(Stored data entries)
━━━━━━━━━━━━━━━━━━━━

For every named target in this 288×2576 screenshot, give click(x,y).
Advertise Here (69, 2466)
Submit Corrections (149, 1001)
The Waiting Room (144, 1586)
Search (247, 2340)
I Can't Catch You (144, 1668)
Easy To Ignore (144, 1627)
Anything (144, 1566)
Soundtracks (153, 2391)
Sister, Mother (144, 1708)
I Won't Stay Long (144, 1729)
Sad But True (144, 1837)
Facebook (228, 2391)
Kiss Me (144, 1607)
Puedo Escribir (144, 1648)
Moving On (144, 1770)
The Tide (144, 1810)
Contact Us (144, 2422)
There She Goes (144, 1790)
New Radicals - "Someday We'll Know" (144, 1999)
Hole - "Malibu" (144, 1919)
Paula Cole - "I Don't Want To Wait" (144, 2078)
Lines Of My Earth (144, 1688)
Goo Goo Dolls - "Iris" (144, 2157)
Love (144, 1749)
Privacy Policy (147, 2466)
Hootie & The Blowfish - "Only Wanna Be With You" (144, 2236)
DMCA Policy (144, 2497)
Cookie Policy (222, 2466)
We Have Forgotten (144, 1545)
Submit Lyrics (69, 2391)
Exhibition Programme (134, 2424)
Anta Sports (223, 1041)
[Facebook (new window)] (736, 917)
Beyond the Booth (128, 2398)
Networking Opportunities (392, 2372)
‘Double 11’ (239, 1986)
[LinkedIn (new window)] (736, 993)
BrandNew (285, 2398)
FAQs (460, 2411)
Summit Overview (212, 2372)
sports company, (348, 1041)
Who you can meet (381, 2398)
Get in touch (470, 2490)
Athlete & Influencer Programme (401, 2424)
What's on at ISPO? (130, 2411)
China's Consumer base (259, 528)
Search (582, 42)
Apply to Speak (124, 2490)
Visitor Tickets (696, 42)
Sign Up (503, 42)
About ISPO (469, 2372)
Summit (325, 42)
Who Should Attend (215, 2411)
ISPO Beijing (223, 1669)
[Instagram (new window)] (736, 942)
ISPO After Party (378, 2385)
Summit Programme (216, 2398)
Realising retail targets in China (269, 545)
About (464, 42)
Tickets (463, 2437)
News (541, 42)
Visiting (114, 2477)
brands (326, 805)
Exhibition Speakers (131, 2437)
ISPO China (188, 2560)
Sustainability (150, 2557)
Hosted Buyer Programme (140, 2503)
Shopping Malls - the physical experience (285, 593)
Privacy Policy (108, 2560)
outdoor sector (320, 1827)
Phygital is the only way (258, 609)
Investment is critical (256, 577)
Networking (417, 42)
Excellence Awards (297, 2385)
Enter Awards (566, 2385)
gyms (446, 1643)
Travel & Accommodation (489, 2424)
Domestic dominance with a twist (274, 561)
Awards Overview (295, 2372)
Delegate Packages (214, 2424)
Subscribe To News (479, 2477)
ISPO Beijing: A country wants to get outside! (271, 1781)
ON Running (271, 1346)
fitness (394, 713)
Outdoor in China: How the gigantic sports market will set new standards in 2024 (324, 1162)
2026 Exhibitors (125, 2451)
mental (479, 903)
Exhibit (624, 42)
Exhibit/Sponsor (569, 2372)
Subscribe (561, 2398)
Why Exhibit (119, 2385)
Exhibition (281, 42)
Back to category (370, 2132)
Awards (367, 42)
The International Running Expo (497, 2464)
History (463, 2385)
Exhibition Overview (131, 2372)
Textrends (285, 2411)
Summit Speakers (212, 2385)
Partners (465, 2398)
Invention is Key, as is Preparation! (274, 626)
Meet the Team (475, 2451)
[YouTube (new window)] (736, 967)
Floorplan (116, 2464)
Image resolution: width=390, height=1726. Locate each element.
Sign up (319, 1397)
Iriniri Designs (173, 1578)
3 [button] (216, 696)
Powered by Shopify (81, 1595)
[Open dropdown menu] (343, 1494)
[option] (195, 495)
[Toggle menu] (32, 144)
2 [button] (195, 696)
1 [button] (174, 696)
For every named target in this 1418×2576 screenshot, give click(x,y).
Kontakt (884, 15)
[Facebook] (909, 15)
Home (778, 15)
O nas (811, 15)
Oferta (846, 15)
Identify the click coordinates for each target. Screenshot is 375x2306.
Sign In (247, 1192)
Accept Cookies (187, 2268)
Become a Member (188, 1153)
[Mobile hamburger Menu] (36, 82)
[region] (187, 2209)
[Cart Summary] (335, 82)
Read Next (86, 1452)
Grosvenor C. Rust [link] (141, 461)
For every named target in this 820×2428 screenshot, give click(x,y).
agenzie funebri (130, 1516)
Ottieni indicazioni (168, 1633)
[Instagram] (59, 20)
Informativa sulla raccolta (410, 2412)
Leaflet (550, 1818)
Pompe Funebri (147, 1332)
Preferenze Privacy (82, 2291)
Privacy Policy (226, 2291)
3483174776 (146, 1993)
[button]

━━━━━━━━━━━━━━━━━━━━

TRY IT: Each entry must be reproduced verbatim.

ANSWER FOR THIS EXERCISE:
For every named target in this 288×2576 screenshot, give click(x,y).
Advertise Here (69, 2466)
Submit Corrections (149, 1001)
The Waiting Room (144, 1586)
Search (247, 2340)
I Can't Catch You (144, 1668)
Easy To Ignore (144, 1627)
Anything (144, 1566)
Soundtracks (153, 2391)
Sister, Mother (144, 1708)
I Won't Stay Long (144, 1729)
Sad But True (144, 1837)
Facebook (228, 2391)
Kiss Me (144, 1607)
Puedo Escribir (144, 1648)
Moving On (144, 1770)
The Tide (144, 1810)
Contact Us (144, 2422)
There She Goes (144, 1790)
New Radicals - "Someday We'll Know" (144, 1999)
Hole - "Malibu" (144, 1919)
Paula Cole - "I Don't Want To Wait" (144, 2078)
Lines Of My Earth (144, 1688)
Goo Goo Dolls - "Iris" (144, 2157)
Love (144, 1749)
Privacy Policy (147, 2466)
Hootie & The Blowfish - "Only Wanna Be With You" (144, 2236)
DMCA Policy (144, 2497)
Cookie Policy (222, 2466)
We Have Forgotten (144, 1545)
Submit Lyrics (69, 2391)
Exhibition Programme (134, 2424)
Anta Sports (223, 1041)
[Facebook (new window)] (736, 917)
Beyond the Booth (128, 2398)
Networking Opportunities (392, 2372)
‘Double 11’ (239, 1986)
[LinkedIn (new window)] (736, 993)
BrandNew (285, 2398)
FAQs (460, 2411)
Summit Overview (212, 2372)
sports company, (348, 1041)
Who you can meet (381, 2398)
Get in touch (470, 2490)
Athlete & Influencer Programme (401, 2424)
What's on at ISPO? (130, 2411)
China's Consumer base (259, 528)
Search (582, 42)
Apply to Speak (124, 2490)
Visitor Tickets (696, 42)
Sign Up (503, 42)
About ISPO (469, 2372)
Summit (325, 42)
Who Should Attend (215, 2411)
ISPO Beijing (223, 1669)
[Instagram (new window)] (736, 942)
ISPO After Party (378, 2385)
Summit Programme (216, 2398)
Realising retail targets in China (269, 545)
About (464, 42)
Tickets (463, 2437)
News (541, 42)
Visiting (114, 2477)
brands (326, 805)
Exhibition Speakers (131, 2437)
ISPO China (188, 2560)
Sustainability (150, 2557)
Hosted Buyer Programme (140, 2503)
Shopping Malls - the physical experience (285, 593)
Privacy Policy (108, 2560)
outdoor sector (320, 1827)
Phygital is the only way (258, 609)
Investment is critical (256, 577)
Networking (417, 42)
Excellence Awards (297, 2385)
Enter Awards (566, 2385)
gyms (446, 1643)
Travel & Accommodation (489, 2424)
Domestic dominance with a twist (274, 561)
Awards Overview (295, 2372)
Delegate Packages (214, 2424)
Subscribe To News (479, 2477)
ISPO Beijing: A country wants to get outside! (271, 1781)
ON Running (271, 1346)
fitness (394, 713)
Outdoor in China: How the gigantic sports market will set new standards in 2024 (324, 1162)
2026 Exhibitors (125, 2451)
mental (479, 903)
Exhibit (624, 42)
Exhibit/Sponsor (569, 2372)
Subscribe (561, 2398)
Why Exhibit (119, 2385)
Exhibition (281, 42)
Back to category (370, 2132)
Awards (367, 42)
The International Running Expo (497, 2464)
History (463, 2385)
Exhibition Overview (131, 2372)
Textrends (285, 2411)
Summit Speakers (212, 2385)
Partners (465, 2398)
Invention is Key, as is Preparation! (274, 626)
Meet the Team (475, 2451)
[YouTube (new window)] (736, 967)
Floorplan (116, 2464)
Image resolution: width=390, height=1726. Locate each element.
Sign up (319, 1397)
Iriniri Designs (173, 1578)
3 [button] (216, 696)
Powered by Shopify (81, 1595)
[Open dropdown menu] (343, 1494)
[option] (195, 495)
[Toggle menu] (32, 144)
2 [button] (195, 696)
1 [button] (174, 696)
For every named target in this 1418×2576 screenshot, give click(x,y).
Kontakt (884, 15)
[Facebook] (909, 15)
Home (778, 15)
O nas (811, 15)
Oferta (846, 15)
Identify the click coordinates for each target. Screenshot is 375x2306.
Sign In (247, 1192)
Accept Cookies (187, 2268)
Become a Member (188, 1153)
[Mobile hamburger Menu] (36, 82)
[region] (187, 2209)
[Cart Summary] (335, 82)
Read Next (86, 1452)
Grosvenor C. Rust [link] (141, 461)
For every named target in this 820×2428 screenshot, give click(x,y).
agenzie funebri (130, 1516)
Ottieni indicazioni (168, 1633)
[Instagram] (59, 20)
Informativa sulla raccolta (410, 2412)
Leaflet (550, 1818)
Pompe Funebri (147, 1332)
Preferenze Privacy (82, 2291)
Privacy Policy (226, 2291)
3483174776 (146, 1993)
[button]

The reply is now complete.